WHAT NEEDS TO BE DONE: Write the lines from the one containing "Task: Open the 19 Mar 2026 date dropdown" through the last line as a JSON list of strings, one string per line, skipping blank lines and leaving the pictures out.

________________________________________

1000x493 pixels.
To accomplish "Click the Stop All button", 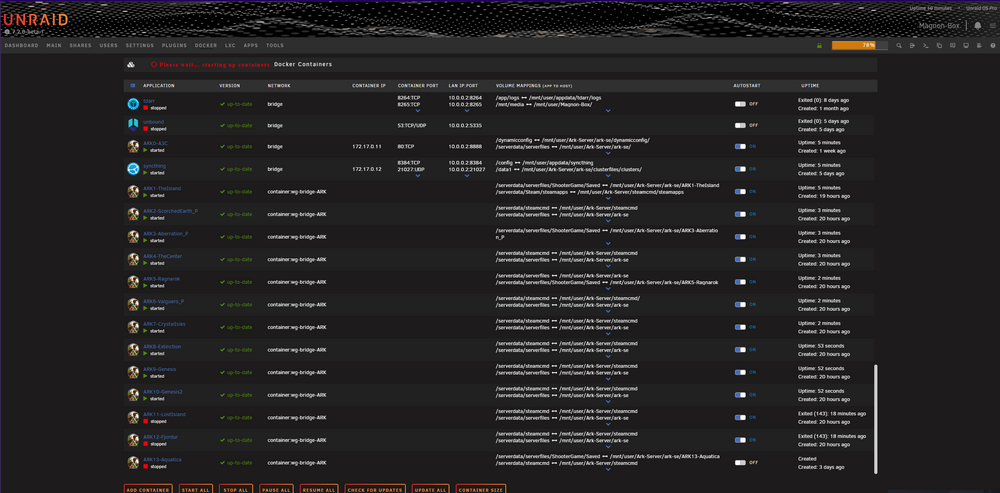I will [x=236, y=489].
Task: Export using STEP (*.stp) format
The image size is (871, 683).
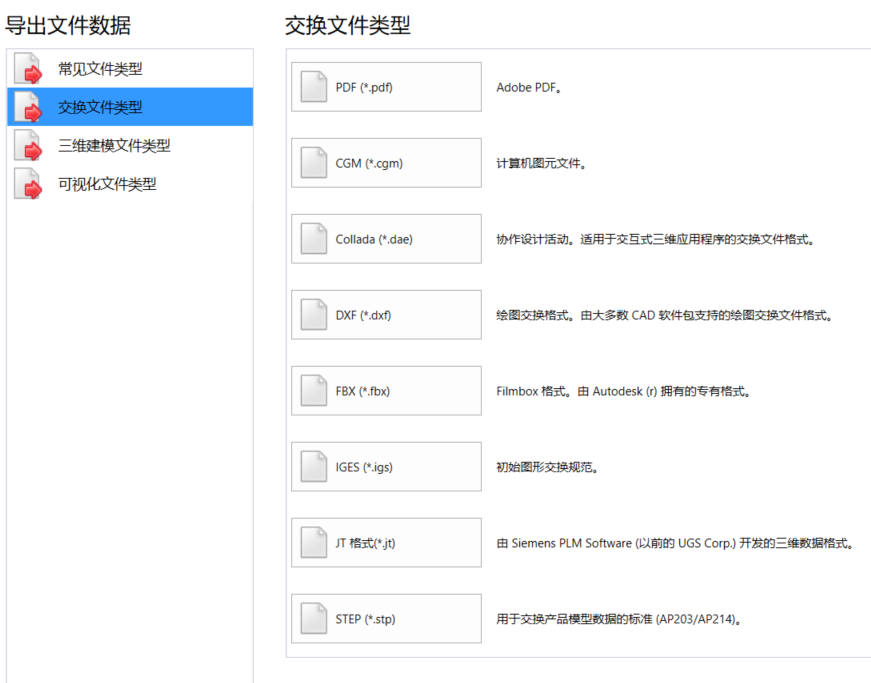Action: 386,619
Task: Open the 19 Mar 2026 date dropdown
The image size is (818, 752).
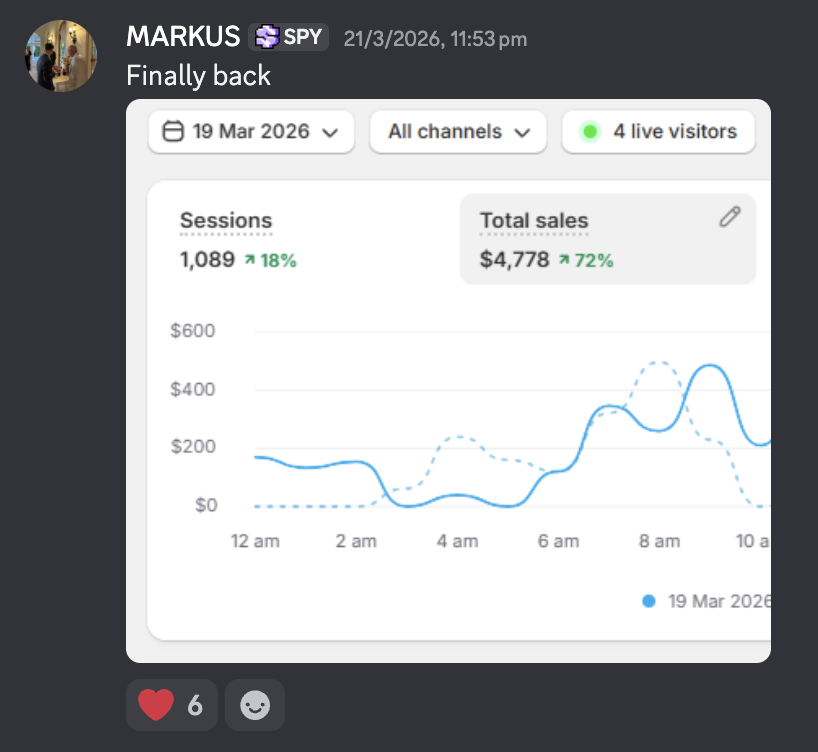Action: click(x=251, y=132)
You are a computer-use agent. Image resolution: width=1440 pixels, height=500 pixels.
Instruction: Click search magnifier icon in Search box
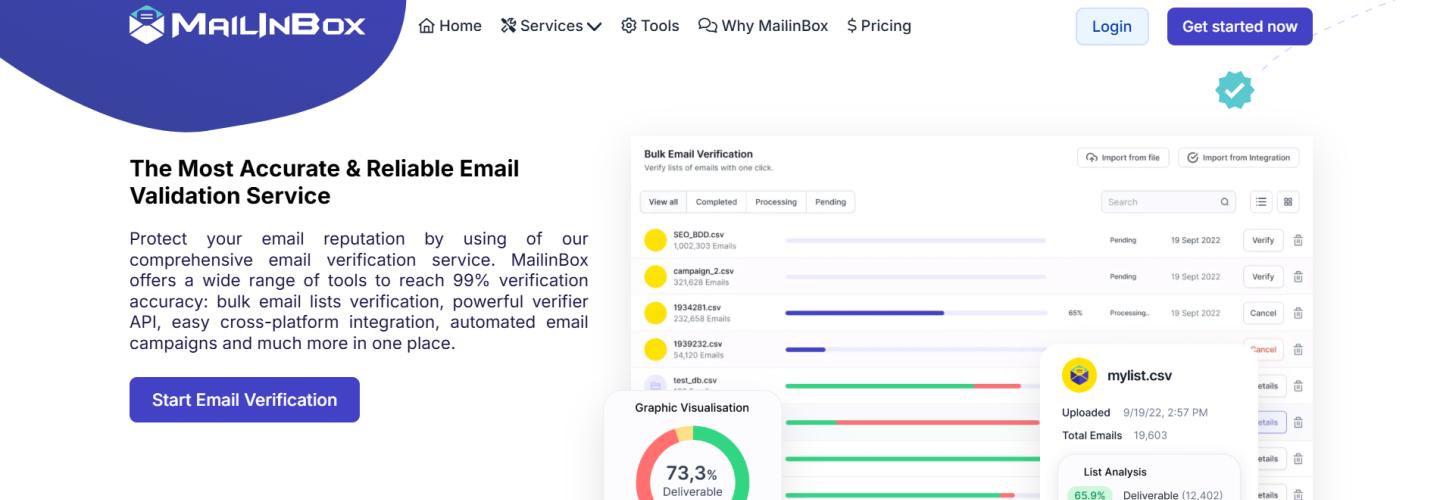pyautogui.click(x=1224, y=202)
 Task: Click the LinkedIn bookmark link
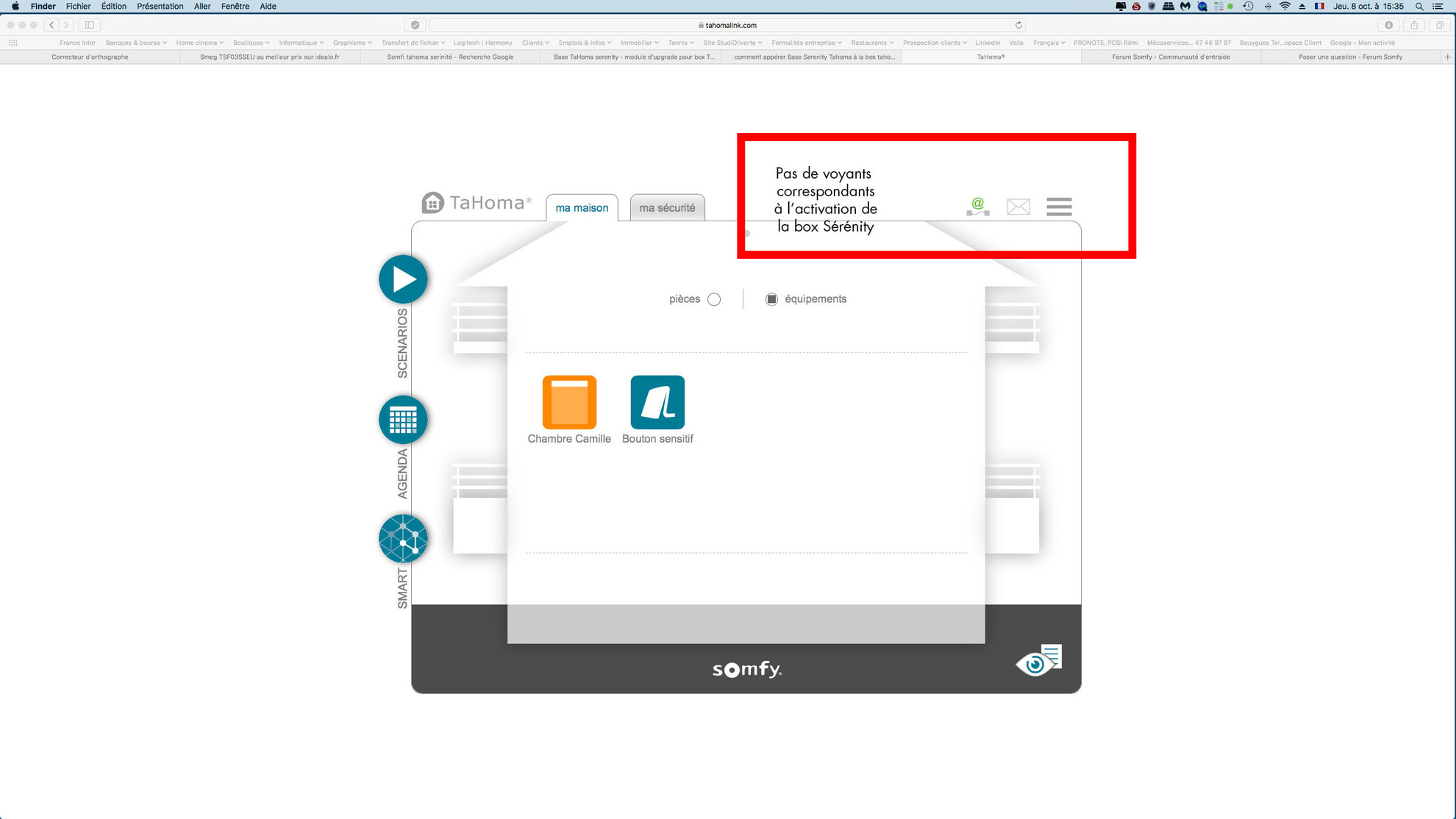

________________________________________

SOLUTION TO THE EXERCISE:
[
  "Task: Open the 19 Mar 2026 date dropdown",
  "The image size is (818, 752).",
  "Action: click(x=251, y=132)",
  "You are a computer-use agent. Image resolution: width=1440 pixels, height=500 pixels.",
  "Instruction: Click search magnifier icon in Search box",
  "pyautogui.click(x=1224, y=202)",
  " Task: Click the LinkedIn bookmark link"
]